写真=11月開催のコーラスで。遊園地の階段ステージでLEDランタンを灯して歌う

世代を超えた地域の「光」のイベントに教会もかかわる。仙台市市街地に隣接した八木山地区では、仙台市クリエイティブプロジェクトの助成を受けて「八木山イルミネーション・アート・プロジェクト」(以下、同プロジェクト)が今年立ち上がった。12月18日には「クリスマス・キャロリング」として、音楽活動が盛んな保守バプ・八木山聖書バプテスト教会、仙台聖泉キリスト教会をはじめとしたクリスチャンらが地元グループとともに出演する。

八木山地区は、緑豊かな丘陵の住宅街で、遊園地、動物園、学校が集まる。2015年には地下鉄東西線が開通した。高齢化が進む一方、近年の災害で明らかになったのは、地域社会に関与の薄い20、30代の「空白層」の存在だ。同プロジェクトは若手クリエイターの活躍の場を設け、世代間交流を進める。

6月から月2回ほどのペースで、地区内の公園、学校、遊園地を会場に音楽、ダンスなどの野外イベントを実施してきた。クリスマス・キャロリングは、同プロジェクトで中心的にかかわる谷口和也さん(東北大学教授、同盟基督・仙台のぞみ教会会員)が地域の教会に呼びかけた。

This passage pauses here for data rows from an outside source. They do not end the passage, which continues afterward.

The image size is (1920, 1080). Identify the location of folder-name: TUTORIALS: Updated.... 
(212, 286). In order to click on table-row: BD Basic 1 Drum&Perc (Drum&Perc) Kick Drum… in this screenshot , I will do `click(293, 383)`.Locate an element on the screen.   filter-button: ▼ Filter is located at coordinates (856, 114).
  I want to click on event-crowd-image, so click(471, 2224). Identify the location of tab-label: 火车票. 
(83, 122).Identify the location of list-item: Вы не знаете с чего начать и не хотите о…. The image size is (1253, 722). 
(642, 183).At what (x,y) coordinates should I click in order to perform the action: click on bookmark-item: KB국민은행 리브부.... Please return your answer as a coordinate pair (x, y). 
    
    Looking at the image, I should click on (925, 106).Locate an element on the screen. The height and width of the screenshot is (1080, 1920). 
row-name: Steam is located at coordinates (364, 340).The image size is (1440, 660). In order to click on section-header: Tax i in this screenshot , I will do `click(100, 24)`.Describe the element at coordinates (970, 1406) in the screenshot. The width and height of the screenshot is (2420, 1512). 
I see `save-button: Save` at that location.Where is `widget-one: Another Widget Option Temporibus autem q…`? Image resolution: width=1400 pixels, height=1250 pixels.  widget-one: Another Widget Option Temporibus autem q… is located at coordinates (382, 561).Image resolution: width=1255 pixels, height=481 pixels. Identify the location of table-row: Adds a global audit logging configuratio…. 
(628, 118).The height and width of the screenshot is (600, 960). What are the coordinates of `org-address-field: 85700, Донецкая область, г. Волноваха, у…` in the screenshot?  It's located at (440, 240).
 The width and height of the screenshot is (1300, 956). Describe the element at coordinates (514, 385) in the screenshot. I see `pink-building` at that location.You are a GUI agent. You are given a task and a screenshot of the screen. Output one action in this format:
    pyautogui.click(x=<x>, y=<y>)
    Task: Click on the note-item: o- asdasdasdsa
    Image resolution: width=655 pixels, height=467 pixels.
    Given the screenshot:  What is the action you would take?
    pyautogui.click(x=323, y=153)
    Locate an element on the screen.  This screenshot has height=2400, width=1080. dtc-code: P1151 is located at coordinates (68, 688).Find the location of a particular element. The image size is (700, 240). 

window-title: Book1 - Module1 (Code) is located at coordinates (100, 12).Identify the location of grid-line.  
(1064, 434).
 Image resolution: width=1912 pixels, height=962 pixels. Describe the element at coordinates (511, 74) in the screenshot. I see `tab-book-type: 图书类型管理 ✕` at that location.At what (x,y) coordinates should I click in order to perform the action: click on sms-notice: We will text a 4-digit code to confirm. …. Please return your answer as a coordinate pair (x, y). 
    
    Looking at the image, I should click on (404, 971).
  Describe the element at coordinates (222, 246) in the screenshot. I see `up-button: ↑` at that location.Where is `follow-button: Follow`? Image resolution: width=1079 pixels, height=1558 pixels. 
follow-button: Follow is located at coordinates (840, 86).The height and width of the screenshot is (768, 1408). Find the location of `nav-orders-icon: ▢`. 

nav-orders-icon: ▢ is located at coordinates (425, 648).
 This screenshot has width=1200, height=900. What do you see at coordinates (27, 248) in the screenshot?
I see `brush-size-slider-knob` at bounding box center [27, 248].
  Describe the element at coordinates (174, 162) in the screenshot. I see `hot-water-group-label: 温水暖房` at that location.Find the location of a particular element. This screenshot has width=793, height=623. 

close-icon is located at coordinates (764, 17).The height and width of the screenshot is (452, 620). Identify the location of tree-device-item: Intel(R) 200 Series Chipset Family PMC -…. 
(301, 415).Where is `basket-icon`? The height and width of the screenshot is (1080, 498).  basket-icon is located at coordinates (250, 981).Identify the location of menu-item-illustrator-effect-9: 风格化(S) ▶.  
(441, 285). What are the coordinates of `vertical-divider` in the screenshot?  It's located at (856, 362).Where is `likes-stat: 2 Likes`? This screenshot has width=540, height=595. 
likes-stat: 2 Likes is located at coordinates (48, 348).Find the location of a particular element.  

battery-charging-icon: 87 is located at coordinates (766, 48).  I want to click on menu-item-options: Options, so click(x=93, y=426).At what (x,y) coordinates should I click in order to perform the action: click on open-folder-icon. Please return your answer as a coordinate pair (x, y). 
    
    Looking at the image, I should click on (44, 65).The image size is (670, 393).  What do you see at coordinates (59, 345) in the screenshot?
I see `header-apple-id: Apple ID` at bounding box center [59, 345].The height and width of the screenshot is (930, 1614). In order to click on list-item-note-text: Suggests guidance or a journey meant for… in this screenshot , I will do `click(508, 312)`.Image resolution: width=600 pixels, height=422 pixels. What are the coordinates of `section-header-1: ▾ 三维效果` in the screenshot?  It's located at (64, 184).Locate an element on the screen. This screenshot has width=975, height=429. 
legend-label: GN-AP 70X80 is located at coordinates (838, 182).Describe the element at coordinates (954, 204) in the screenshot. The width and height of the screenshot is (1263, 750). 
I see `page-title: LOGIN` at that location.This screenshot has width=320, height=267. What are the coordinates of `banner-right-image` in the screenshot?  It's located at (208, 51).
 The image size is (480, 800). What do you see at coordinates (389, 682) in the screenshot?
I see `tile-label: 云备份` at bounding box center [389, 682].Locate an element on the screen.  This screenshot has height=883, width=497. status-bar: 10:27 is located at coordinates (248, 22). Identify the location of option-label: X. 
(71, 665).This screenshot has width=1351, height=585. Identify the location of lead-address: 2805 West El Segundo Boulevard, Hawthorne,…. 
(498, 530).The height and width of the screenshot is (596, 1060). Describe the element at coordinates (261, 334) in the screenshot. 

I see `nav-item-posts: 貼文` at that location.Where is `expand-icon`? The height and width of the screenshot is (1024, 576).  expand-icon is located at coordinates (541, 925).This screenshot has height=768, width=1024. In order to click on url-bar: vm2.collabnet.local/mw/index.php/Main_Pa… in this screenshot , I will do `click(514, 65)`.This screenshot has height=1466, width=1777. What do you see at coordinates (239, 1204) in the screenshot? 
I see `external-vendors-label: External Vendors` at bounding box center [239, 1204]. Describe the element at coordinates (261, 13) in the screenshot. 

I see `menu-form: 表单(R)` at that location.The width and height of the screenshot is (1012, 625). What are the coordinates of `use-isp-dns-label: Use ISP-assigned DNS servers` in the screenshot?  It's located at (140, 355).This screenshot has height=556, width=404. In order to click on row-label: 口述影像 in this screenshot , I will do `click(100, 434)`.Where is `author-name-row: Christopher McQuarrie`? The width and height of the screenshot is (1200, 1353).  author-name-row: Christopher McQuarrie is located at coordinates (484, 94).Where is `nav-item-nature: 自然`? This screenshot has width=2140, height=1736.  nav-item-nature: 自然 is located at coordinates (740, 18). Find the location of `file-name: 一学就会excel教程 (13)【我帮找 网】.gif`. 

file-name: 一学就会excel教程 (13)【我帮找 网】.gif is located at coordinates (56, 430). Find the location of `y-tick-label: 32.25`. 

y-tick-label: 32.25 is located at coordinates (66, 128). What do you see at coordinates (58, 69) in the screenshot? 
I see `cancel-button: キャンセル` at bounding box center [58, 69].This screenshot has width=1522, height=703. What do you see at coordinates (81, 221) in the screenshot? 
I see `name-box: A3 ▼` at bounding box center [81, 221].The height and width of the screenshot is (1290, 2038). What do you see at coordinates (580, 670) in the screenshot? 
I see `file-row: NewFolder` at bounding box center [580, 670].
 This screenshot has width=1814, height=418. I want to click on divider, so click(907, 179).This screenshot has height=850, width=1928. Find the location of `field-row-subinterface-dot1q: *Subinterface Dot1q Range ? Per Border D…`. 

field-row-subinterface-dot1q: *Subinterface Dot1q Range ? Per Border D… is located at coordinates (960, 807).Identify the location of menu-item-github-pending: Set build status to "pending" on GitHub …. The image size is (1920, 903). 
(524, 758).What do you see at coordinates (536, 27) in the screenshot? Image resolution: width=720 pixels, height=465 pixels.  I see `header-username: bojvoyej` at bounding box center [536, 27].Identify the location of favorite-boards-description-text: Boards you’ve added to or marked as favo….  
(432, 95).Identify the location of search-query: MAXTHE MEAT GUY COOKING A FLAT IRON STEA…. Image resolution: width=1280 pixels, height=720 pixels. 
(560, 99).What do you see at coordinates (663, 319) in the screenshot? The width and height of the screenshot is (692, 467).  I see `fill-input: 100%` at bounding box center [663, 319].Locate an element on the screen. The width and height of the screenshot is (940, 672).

「教会の一方的な論理(「トラクトを配るから来てください」など)ではなく、教会と地域が歩み寄り、地域に必要とされる(本物のクリスマスキャロリングは、みなさん経験がない)教会の活動を行えないか」と考えたと言う。「教会が企画するのとは異なり、地域のみなさんの承認を得て進めるので、学校や町内会を通じて案内ができ、銀行やスーパー、病院などにもポスターが貼れます」

同プロジェクトの特徴は参加型だ。「たとえば地元コーラスグループはなかなか知人以外に発表の場がないが、今回様々な人に披露する機会になった。プロの音楽歌手、バンドにとっても、数百人を前に演奏できるのは魅力で、『出演したい』と問い合わせが来ている。中高生で『初めてジャズを聴いた』という声もある。中高生たちは顧問の先生にお願いして部活単位でイベントの手伝いで参加してもらいました」

イベントではLEDランタンを並べるが、その準備はスタッフではなく、参加した人に手伝ってもらう。「千個のランタンを10分で片づけることができる。仙台市の担当部署などから非常灯や防犯ライトの余ったものを提供してもらい参加者が点灯に使用している。傍観者ではなく、いっしょにかかわってもらう。教会もまた地域の構成員として共にかかわれます」

キャロリング当日は、遊園地「八木山ベニーランド」の階段ステージで十字架型にランタンを並べる。「デパートの前などで、キャロリングをするのもいいが、それだと町の人はただ通り過ぎていくだけの関係。しかしここでは、教会の人も、市民もいっしょにランタンを並べ、歌う。配布する歌詞カードには教会の燭火礼拝の案内をする。いっしょに歌った仲間という関係があれば、その後のイベントにも参加しやすくなると思います」

谷口さんはPTA会長となったことを皮切りに地元とのかかわりが増えた。「学校、町内会、消防署、交番、遊園地、動物園などの関係者との交流会もあり、何かあれば、声を掛け、いっしょに活動するという関係が出来てきた」と話す。

同プロジェクトは来年以降も防災とタイアップした取り組みが続く。「東北の震災というと津波被災エリアに注目が行くが、内陸でも様々な助け合いの活動がされてきた。防災講習の会場に教会堂を使うなど様々なかかわりの可能性がある」と話した。